Duplik FH UNS: Dapatkah Koruptor Dana Bansos Dijatuhi Hukuman Mati?

UNS — Clinical Legal Education (CLE) Fakultas Hukum (FH) Universitas Sebelas Maret (UNS) menggelar webinar Diskusi Dengar Pendapat Publik (Duplik) bertajuk “Jerat Pidana Korupsi Dana Bansos di Masa Pandemi: Ketok Palu Hukuman Mati Sesuai HAM dan atau Konstitusi” melalui Zoom Cloud Meeting, Sabtu (23/1/2021) pagi.

Webinar ini digelar untuk menanggapi ramainya pro kontra hukuman mati bagi koruptor usai mantan Menteri Sosial Kabinet Indonesia Maju, Juliari Batubara, ditetapkan sebagai tersangka korupsi dana Bansos Covid-19 oleh KPK.

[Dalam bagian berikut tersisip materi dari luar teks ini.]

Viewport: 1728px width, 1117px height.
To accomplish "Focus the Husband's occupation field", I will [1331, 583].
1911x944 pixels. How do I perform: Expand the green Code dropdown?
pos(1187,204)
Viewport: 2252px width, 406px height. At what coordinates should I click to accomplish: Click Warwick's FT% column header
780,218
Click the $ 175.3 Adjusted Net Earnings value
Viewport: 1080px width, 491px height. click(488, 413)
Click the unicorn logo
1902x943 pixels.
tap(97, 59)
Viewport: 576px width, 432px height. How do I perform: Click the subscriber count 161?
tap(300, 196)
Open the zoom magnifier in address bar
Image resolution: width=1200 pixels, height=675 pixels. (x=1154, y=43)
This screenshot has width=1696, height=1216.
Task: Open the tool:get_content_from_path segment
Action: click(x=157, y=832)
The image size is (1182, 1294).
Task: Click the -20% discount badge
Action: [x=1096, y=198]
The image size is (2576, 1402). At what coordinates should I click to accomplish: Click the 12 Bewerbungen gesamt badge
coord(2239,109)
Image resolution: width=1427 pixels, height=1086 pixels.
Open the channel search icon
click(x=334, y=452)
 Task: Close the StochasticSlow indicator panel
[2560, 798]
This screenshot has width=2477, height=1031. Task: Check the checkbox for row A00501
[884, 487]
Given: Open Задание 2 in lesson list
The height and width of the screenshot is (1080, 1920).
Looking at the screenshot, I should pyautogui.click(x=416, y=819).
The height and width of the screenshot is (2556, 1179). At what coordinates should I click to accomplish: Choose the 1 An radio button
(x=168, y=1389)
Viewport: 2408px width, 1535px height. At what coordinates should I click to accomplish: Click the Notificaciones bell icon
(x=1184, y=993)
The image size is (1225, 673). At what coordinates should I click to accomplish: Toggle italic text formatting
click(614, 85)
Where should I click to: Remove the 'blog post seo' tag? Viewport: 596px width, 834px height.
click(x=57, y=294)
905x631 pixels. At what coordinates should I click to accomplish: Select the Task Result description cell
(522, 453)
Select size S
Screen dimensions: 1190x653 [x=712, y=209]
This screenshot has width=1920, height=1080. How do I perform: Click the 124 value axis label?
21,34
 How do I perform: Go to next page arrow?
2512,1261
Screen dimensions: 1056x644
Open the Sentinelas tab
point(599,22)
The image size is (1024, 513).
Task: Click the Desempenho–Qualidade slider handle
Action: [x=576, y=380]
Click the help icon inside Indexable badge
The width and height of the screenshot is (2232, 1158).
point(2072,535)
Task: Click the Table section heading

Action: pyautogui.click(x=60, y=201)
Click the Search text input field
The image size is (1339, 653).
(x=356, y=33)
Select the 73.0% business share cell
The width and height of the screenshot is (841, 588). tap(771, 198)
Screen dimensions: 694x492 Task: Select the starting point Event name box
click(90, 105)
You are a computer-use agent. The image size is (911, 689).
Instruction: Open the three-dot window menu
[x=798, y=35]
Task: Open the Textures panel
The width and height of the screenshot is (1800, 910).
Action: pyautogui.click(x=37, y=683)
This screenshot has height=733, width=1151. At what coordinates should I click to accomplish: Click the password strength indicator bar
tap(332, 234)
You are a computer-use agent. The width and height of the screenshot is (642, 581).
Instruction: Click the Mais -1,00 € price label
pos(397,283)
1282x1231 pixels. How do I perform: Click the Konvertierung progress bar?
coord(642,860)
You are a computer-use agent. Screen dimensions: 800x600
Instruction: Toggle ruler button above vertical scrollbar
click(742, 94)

Dalam kesempatan ini, CLE FH UNS secara khusus mengundang 2 narasumber untuk mengulas tajuk yang dibahas. Mereka adalah Munafrizal Manan (Wakil Ketua Internal Komnas HAM) dan Dr. Muhammad Rustamaji (Kepala Program Studi (Kaprodi) Ilmu Hukum FH UNS).

Munafrizal Manan sebagai pembicara pertama menyampaikan materinya tentang “Hukuman Mati dalam Perspektif HAM”. Dalam paparannya, ia terlebih dulu menerangkan bahwa dalam HAM hak hidup merupakan hak paling fundamental yang dimiliki manusia.

“Pasal 3 Universal Declaration of Human Rights (UDHR) secara eksplisit menyebutkan, ‘Everyone has the right to life’ yang dipertegas dalam HAM. Kemudian, jaminan tentang hak hidup dalam instrumen HAM ini dipertegas lagi dalam Pasal 6 (1) Internasional Covenant Civil and Politic Rights (ICCPR),” ujar Munafrizal Manan.

Munafrizal Manan mengatakan hak hidup merupakan mahkota HAM karena dikategorikan sebagai non-derogable right, yaitu hak yang tidak dapat dikurangi dalam keadaan apapun.

“Hak hidup disebut sebagai supreme right yang tidak boleh dikurangi dalam konteks darurat sekalipun, tidak boleh dikurangi. Dan, negara dibebankan positive obligation untuk melindungi dan memastikan hak hidup,” lanjutnya.

Berkaitan dengan pro kontra hukuman mati bagi koruptor, Munafrizal Manan mengatakan hukum internasional belum melarang secara mutlak penerapan hukuman mati yang berlaku mengikat bagi semua negara di dunia.

Penerapan hukuman mati yang masih diterapkan di sejumlah negara, disebut Munafrizal Manan, hanya diperuntukkan bagi pelanggaran hukum berat, seperti narkoba dan korupsi. Ia juga mengutarakan penerapan hukuman mati tidak berlaku bagi anak-anak, perempuan hamil, dan orang dengan gangguan jiwa.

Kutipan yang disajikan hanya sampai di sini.